### DIRECTIONS
Among the entries below, find the lines that contain the string "gialla". State only how many there are.

### PROVIDED RECORDS
------------

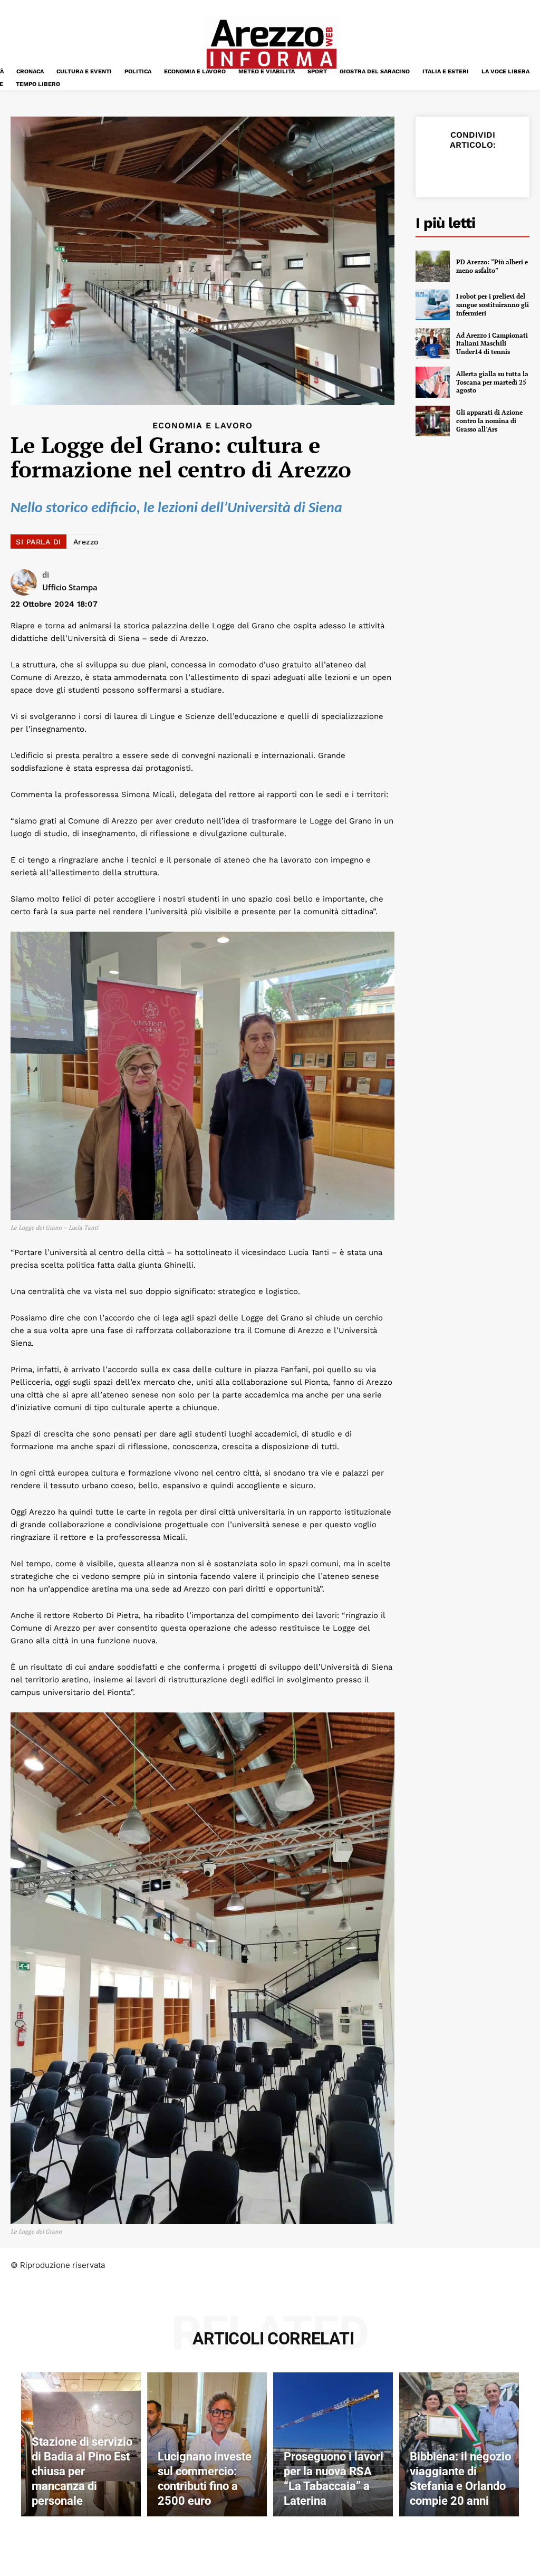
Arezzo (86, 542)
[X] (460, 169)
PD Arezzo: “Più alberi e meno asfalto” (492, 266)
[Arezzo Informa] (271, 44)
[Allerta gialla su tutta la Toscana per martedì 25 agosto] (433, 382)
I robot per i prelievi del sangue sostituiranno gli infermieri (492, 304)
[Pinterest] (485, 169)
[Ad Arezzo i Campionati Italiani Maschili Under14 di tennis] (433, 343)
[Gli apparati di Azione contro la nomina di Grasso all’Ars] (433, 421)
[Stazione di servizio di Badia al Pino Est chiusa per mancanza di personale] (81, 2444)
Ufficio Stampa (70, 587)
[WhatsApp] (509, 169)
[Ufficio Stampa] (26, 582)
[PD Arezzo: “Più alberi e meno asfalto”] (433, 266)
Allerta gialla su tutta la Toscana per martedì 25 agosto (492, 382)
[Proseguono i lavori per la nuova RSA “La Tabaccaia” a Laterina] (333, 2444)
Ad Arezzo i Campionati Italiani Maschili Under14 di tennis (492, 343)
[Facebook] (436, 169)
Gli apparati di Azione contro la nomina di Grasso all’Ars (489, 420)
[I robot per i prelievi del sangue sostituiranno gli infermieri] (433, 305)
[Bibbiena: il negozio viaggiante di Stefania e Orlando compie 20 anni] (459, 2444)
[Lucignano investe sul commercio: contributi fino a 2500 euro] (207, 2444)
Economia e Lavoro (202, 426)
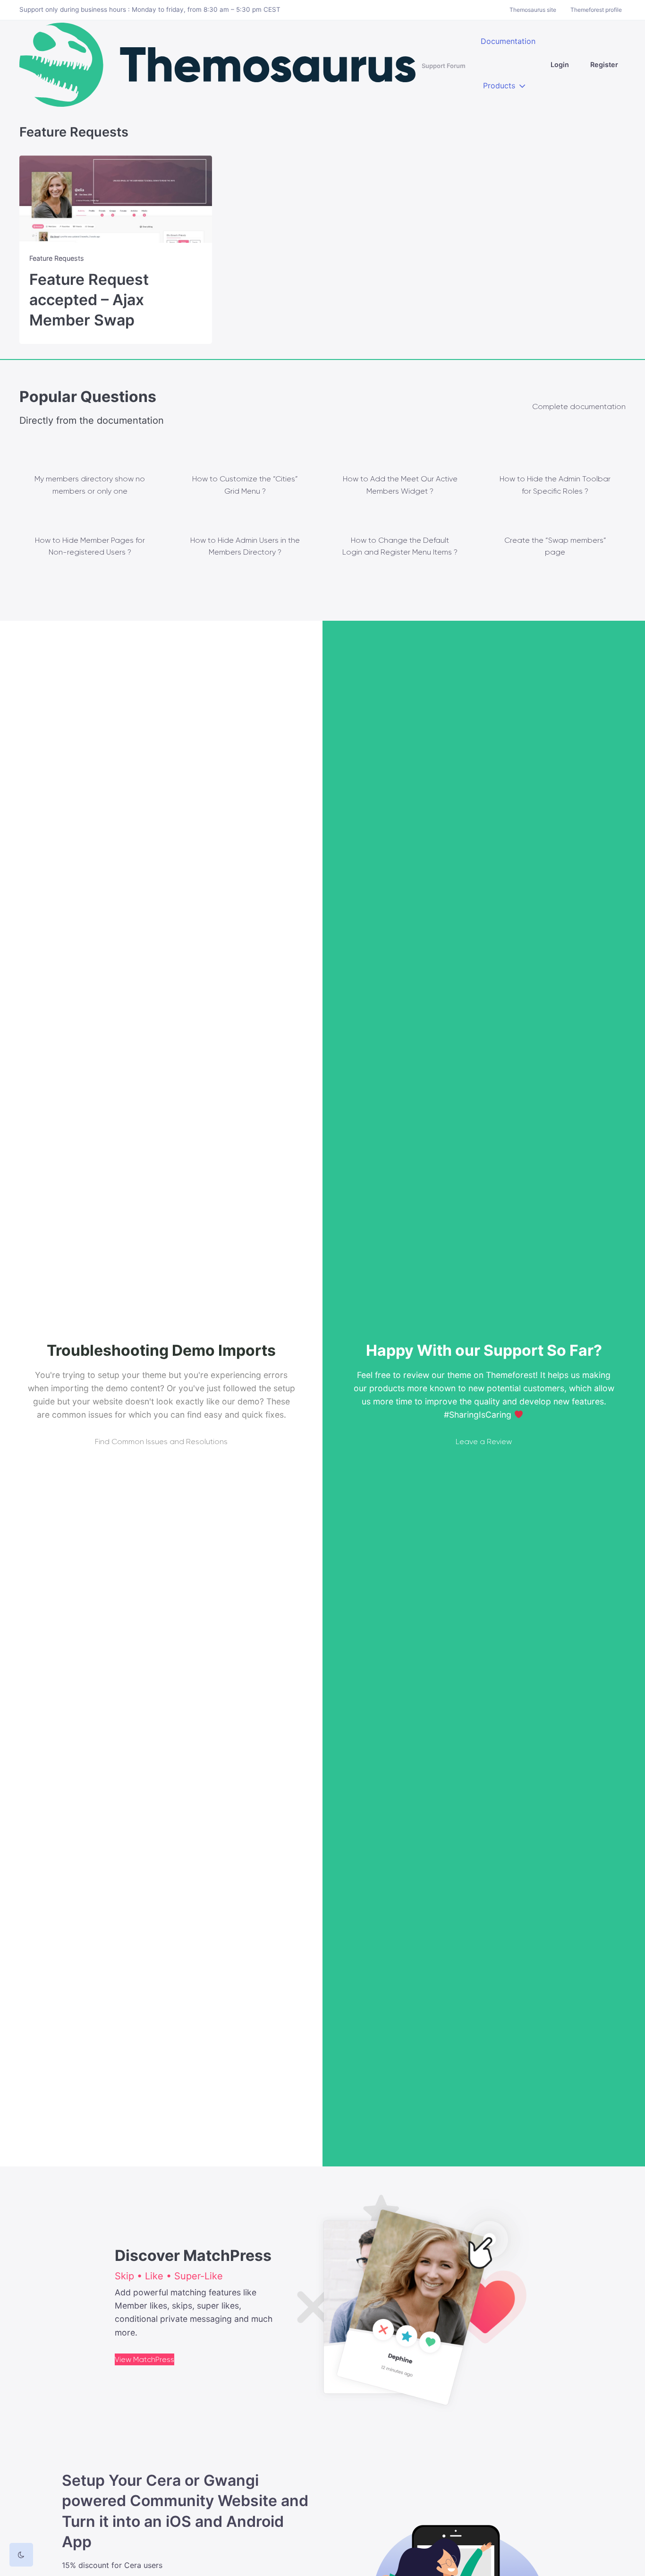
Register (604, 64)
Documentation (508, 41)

------------

### EXPECTED ANSWER
2